On peut aussi penser que ces interventions visant l’animation et la participation à la chose publique d’instances des communautés de vie locales ouvrent des espaces de conflit, de contestation et de négociation dont les potentialités n’ont pas encore été révélées.

Enfin, dernier commentaire, on peut s’interroger sur la nouvelle représentation de la société que promeuvent les technocraties d’État actuelles dans leur gestion des problèmes dits sociaux qu’elles délèguent à des instances locales.

La vision de l’unité d’une société s’enracinant dans une morale de la respon-sabilité, une implication et une participation des acteurs privés, et l’accent mis sur une explication des places sociales selon la seule capacité individuelle induisent un nouveau dessin de la société ; il ne s’agit plus d’une structure verticale et hiérarchisée, mais d’une mosaïque circulaire comportant un centre performant et des marges où sont regroupés les individus peu aptes à répondre à l’impératif de l’autonomie et à remplir leurs devoirs sociaux, ou les refusant. Dès lors, le regain d’attention pour le rôle et la nature des communautés de vie locales et des relations sociales tissées au sein de la société civile peut signifier deux choses : le déni des hiérarchies sociales et le retour de la primauté des logiques individuelles sur les logiques structurelles pour expliquer les places sociales ou la constitution de nouveaux espaces de décision et de contestation politiques. La problématique des rapports entre individu, société civile et pouvoir économique et politique a toujours été au cœur des sciences sociales ; la rhétorique de la communauté locale et de la responsabilité sociale ne fait que manifester une mutation de ces rapports.
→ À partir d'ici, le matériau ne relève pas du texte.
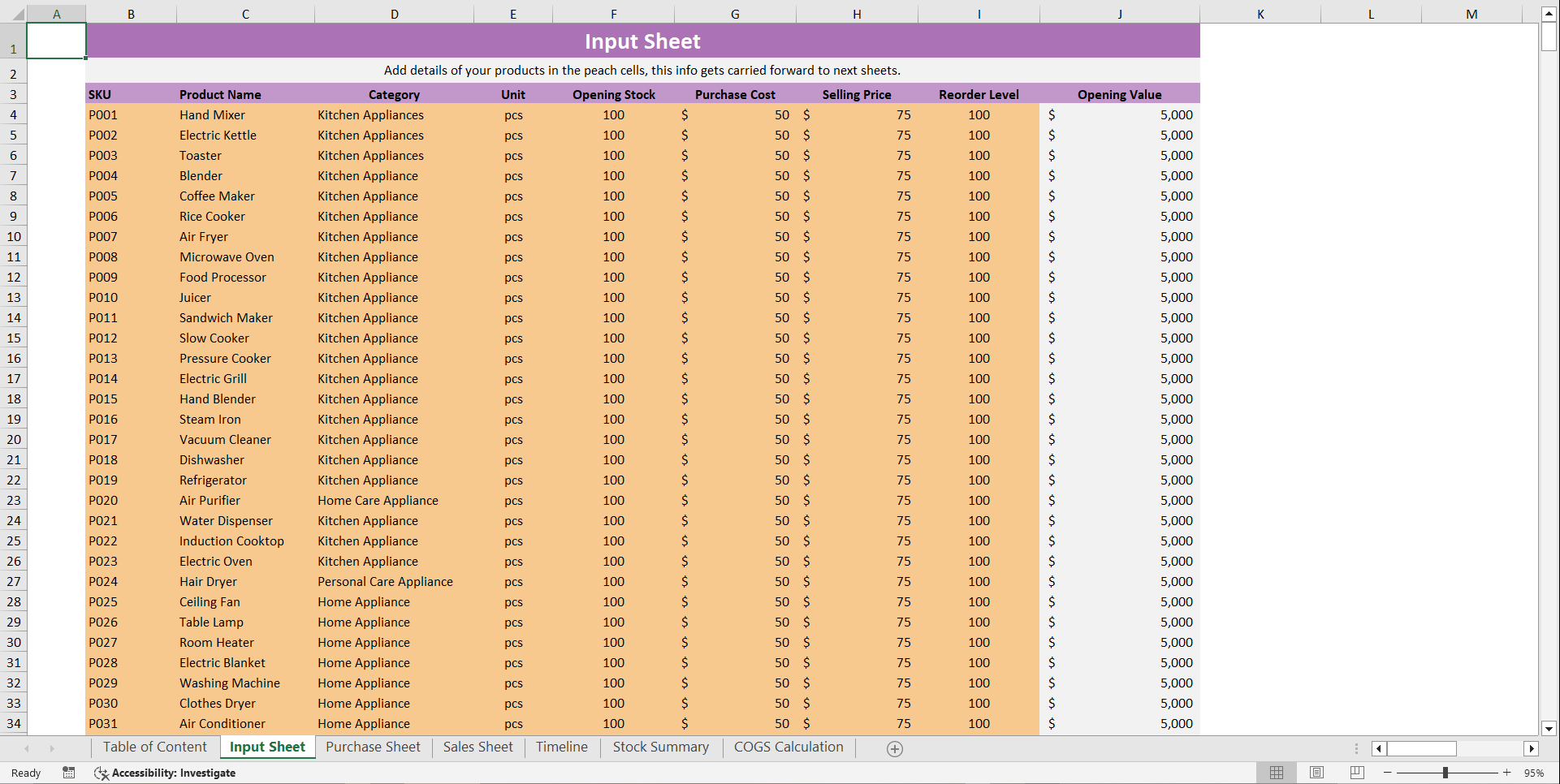Click the left sheet navigation arrow
Image resolution: width=1560 pixels, height=784 pixels.
point(27,748)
Cette mutation elle-même reflète l’importance centrale des marchés extérieurs dans les économies actuelles, la redéfinition du rôle des États, l’exigence d’une nouvelle performance de la main d’œuvre sous l’impact de nouvelles technologies, la montée de puissances industrielles dans certains des pays dits jusqu’alors périphériques (Chine, Brésil, quatre Dragons par exemple), ainsi que la différenciation des modes de vie, le déclin des allégeances nationales et la divulgation de l’idéologie des droits individuels.